My Review: I don't want to alarm anyone, but I read and liked a book of poetry.
No, really. I did.
Good gracious, a lot of people seem to have needed naps all at once. But the floor? Is that comfortable? Hello?
Not only that, it's related to the 9/11 attacks, which I've been pretty clear is a subject I find all too ripe for cloying sentimentality and self-important bloviation. This book resorts to neither.
I lived on Rector Place in 1993, when the first attempt was made to topple the Twin Towers. My living room window, which faced the South Tower, was cracked and the dishes came out of the cabinet. I said then, "These idiots are not gonna stop til they succeed." My friends said oh pooh that's piffle no one will ever do that.
Hmmm.
I left New York in 2000, a year ahead of the events of 9/11. Damn good thing I did, too, since my apartment on Maiden Lane, a block and a half from the North Tower, had two seven and a half foot tall, nine and a half foot wide plate glass windows, made of 19th-century unsafety glass, that slivered into spears that were embedded in the walls of that apartment. (The super, a friend of mine, told me this as we were talking about the deaths of his wife and kids in the PATH plaza.)
So to hear people yim-yammering about the events who weren't there, or weren't involved, has never held any appeal for me. Del Valle started work as an architect on the site in 2007, and doesn't make any pretenses to making A Larger Point in writing his poems. He makes the emotional point that he experiences and lets you experience it with him, adding such layers as you can or care to:
OrientationI've added the underline to make it clear, in this small and unpaginated context, that the title of the piece is "Orientation."
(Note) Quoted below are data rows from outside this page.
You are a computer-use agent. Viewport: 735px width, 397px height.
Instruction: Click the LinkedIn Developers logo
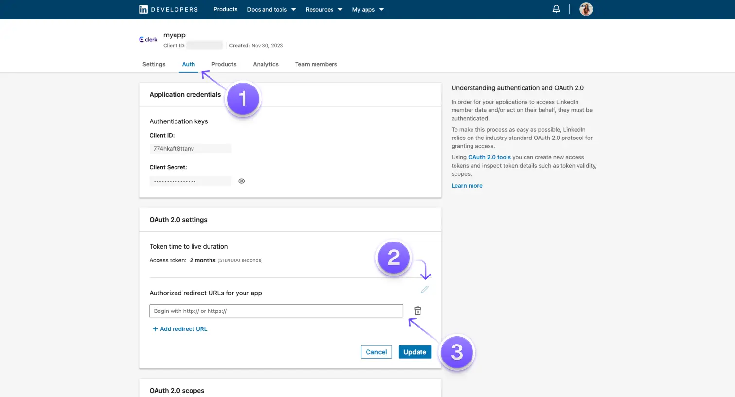(168, 9)
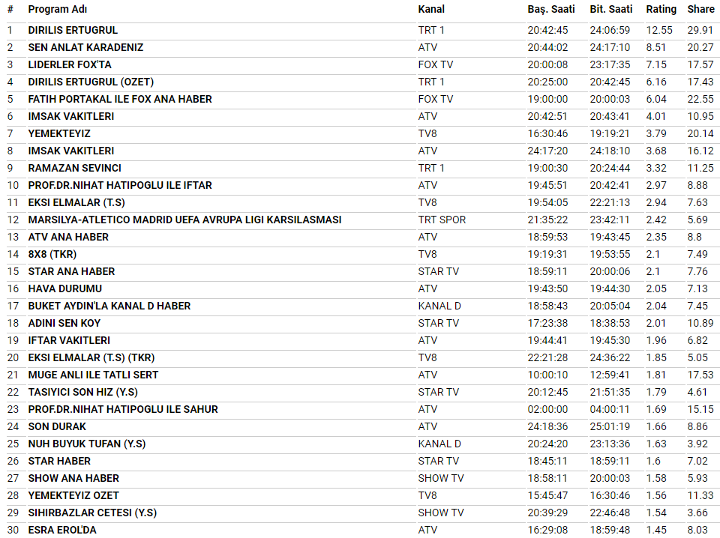The image size is (720, 538).
Task: Click the Bit. Saati column header
Action: click(611, 9)
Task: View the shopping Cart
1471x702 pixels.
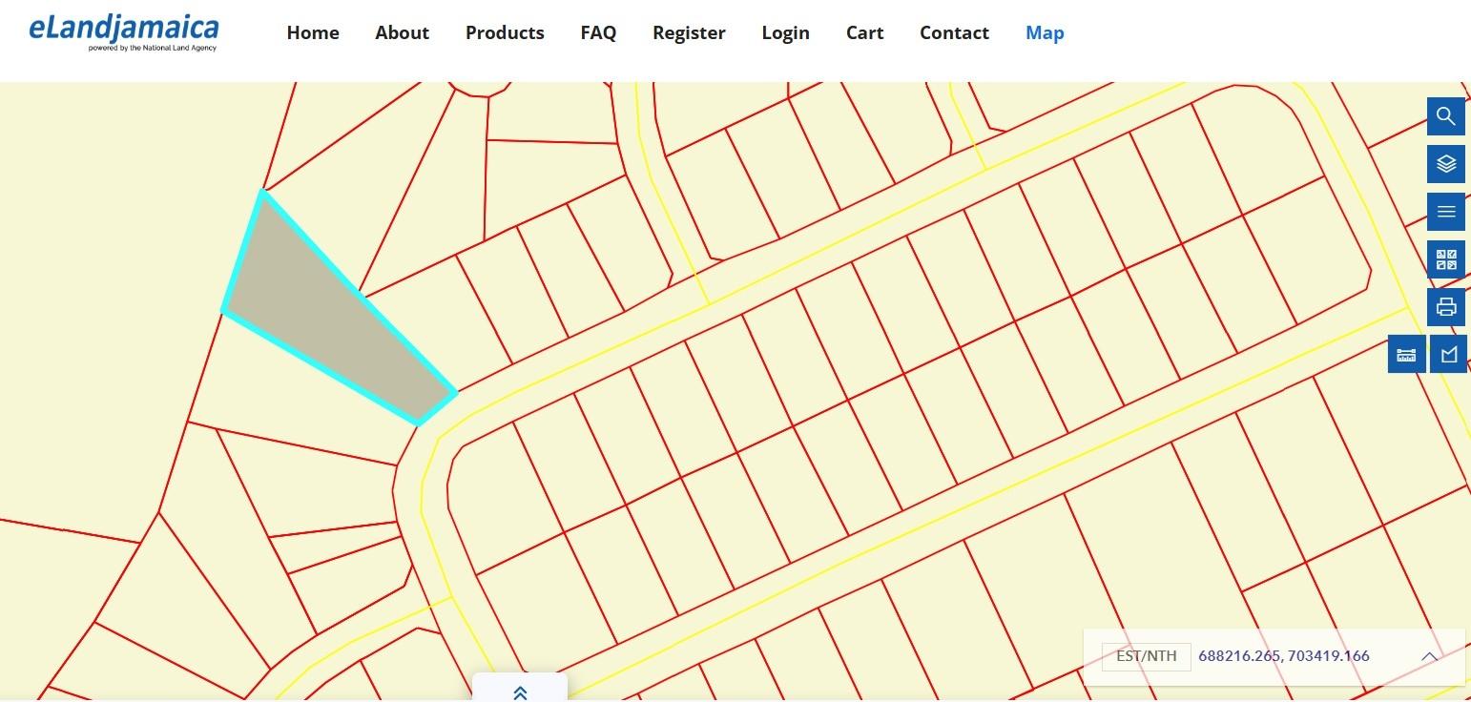Action: click(x=864, y=32)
At some point I find myself wanting to accept not as much
what but that this trainer has been trained to train us.
I've been sitting in this space, carved out of an
oversized toolbox, for too long. There's but one laptop-
sized window, screwed shut and shielded with a rusty
junkyard, standard-issue guard-screen. The chair is
hard; my body has knowingly become unconscious to its
fascist shape. I wonder if the rest of the heads and
bodies in here...No, I'm alone. I'm trying to look
interested, at the very least, perhaps even comfortable.
There's an unmistakably citrusy tang in the room.
No room, give none to the thought of another. I'm saying
to myself, just as the crustacean-red face in front of
the classroom repeats, 'We're all responsible for
security,' pointing to the site plan on the wall, 'at all
times, in and out of the project limit lines,' his right
hand in circular motion around the two pools.
A clandestine glance out the window and I begin to
wonder.
dragonfly lights
on a diamond
in the mesh
Why do I feel like the enemy has already won?
That's a personal observation, a moment in the poet's life, and it's also evocative of the nature of the 9/11 disaster as an interruption of quotidian activity, that is repaired by quotidian activity, that is mundane in its consequences, and is still proof that the bombers couldn't have been more successful in their effort. After this event, the most everyday of activities have been circumscribed by a sense of being Under Threat, of Waiting for Disaster, of Manufactured and Absurdly Baseless ANXIETY.
They won.
The city itself, the physical plant of it, has never been completely still and untouched. That's accelerated since 9/11, but only back to 1960s levels. In that time, the city was massively building itself upwards and gigantically reimagining itself as a post-industrial place. The docks were buried under the basement dirt of the Twin Towers, and the result was called "Battery Park City." (That's where Rector Place is...the area is a lovely little garden suburb sticking into the Hudson River. I loved living there.) Typical of New York City, the corrupt and venal politicians, unions, and general all-around naysayers held up construction of and use from Battery Park City for a decade or so after the first plans were created, which needless to say resemble the finished buildup very very little.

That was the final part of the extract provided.